Extrait:
________________________________________

Il m'a parlé !!!!! Merci Oma...Daniel... ou plutôt http://fr.local.yahoo.com/Rh%C3%B4ne...-12597195.html ??


Bon mis à part ça, félicitations pour la rapidité du service entre mon paiement d'abo et la réception du 177, maintenant j'en ai deux à lire  ::mellow:: 

Finies les croisades avec une épée à deux mains dans toutes les librairies à la recherche du précieux !!  à la rigueur je garde l'épée pour le facteur...

----------


## Raphi Le Sobre

> -Boulon ? Le Boulon ?


P'tain la seule fois où j't'ai croisé sur les serveurs, y'avait une super discussion sur le lag et le temps de téléchargement des vidéos porno à l'époque des 56k.

----------


## Jeckhyl

La seule fois où je l'ai croisé c'était dans une librairie anglaise, il m'a snobé.

PS c'est bien ce machin au titre d'émission TV là, _Paradise Lost_, au fait ?

----------


## Mr Ianou

Petite question sur le test de FIFA 2009:

Clitis Woud aura son mot a dire sur PES 2009 pour avoir un avis tranché sur la question que tout le monde va forcément se poser à savoir si PES mieux que FIFA.

Car si PES est testé par quelqu'un d'autre vous allé nous foutre le doute ("ouais tu vois Clitis il est pro fifa alors que Boulon il est pro PES...) et puis vous nous avez déjà fait le coup avec le test des souris (des avis assez divergent au seins de la communauté entre les pro razer et pro logitech).

Mais en faite je suis con, j'aime pas les jeux de sport.

----------


## O.Boulon

Boulon il est pro que dalle !
Il déteste les jeux de foot.

----------


## L'invité

Il n'y aurai pas une arme charitable (ou pas) pour scanner la couverture du magazine?
Histoire de me donner encore plus envie d'aller l'acheter...

----------


## NitroG42

> Il n'y aurai pas une arme charitable (ou pas) pour scanner la couverture du magazine?
> Histoire de me donner encore plus envie d'aller l'acheter...

________________________________________

Matériel:
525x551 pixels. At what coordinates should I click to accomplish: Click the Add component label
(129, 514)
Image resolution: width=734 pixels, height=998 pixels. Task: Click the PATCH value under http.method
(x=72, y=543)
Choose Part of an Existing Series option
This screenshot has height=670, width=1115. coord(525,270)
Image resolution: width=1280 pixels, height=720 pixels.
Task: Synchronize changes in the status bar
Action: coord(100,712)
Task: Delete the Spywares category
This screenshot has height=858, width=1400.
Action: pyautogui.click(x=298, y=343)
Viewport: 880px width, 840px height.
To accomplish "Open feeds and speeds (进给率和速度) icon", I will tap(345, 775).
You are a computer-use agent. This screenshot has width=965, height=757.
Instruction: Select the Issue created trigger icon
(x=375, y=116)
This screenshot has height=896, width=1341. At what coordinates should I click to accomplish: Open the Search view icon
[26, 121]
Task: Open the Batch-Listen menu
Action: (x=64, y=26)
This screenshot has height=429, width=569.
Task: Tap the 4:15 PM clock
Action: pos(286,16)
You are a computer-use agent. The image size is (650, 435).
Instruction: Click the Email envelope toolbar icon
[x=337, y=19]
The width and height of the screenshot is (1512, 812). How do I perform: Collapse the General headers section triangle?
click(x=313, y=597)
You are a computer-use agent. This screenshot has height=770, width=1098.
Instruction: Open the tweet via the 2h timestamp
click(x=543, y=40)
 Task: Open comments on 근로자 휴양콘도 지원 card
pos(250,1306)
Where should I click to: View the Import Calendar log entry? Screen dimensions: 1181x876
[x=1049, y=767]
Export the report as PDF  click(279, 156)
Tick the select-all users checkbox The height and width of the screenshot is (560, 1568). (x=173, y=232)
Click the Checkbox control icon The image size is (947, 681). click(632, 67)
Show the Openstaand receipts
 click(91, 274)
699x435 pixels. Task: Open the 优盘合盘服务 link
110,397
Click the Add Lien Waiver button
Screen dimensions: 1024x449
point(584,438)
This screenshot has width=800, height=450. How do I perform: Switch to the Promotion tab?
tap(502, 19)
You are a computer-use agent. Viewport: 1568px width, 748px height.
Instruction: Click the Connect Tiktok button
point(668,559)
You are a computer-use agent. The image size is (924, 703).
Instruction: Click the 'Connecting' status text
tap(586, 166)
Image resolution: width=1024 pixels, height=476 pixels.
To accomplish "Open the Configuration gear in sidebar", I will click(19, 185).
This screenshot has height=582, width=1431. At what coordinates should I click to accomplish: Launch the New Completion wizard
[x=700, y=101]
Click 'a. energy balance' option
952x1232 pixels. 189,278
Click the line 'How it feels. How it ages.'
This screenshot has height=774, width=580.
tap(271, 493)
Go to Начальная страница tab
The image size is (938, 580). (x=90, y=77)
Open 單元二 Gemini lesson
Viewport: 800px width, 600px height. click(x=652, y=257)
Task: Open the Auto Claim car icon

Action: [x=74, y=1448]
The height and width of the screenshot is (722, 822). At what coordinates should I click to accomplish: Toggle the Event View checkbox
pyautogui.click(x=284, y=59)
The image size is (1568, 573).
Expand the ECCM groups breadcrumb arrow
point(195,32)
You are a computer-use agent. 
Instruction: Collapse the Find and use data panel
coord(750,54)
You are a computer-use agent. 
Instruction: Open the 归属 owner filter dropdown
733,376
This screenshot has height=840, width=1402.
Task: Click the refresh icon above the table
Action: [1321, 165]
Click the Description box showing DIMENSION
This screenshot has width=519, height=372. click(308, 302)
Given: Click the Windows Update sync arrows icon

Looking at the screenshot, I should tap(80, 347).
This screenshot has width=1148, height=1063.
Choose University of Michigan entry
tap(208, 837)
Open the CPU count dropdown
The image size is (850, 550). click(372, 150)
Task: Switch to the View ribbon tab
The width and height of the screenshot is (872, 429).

________________________________________

Résumez l'extrait en deux phrases.

Un abonné félicite le service pour la rapidité avec laquelle il a reçu le numéro 177 après avoir payé son abonnement, puis deux participants racontent la seule fois où ils ont croisé quelqu'un. Mr Ianou demande si Clitis Woud donnera aussi son avis sur PES 2009 pour trancher entre PES et FIFA, O.Boulon répond que Boulon n'est pour aucun camp et déteste les jeux de foot, et un invité demande qu'on scanne la couverture du magazine.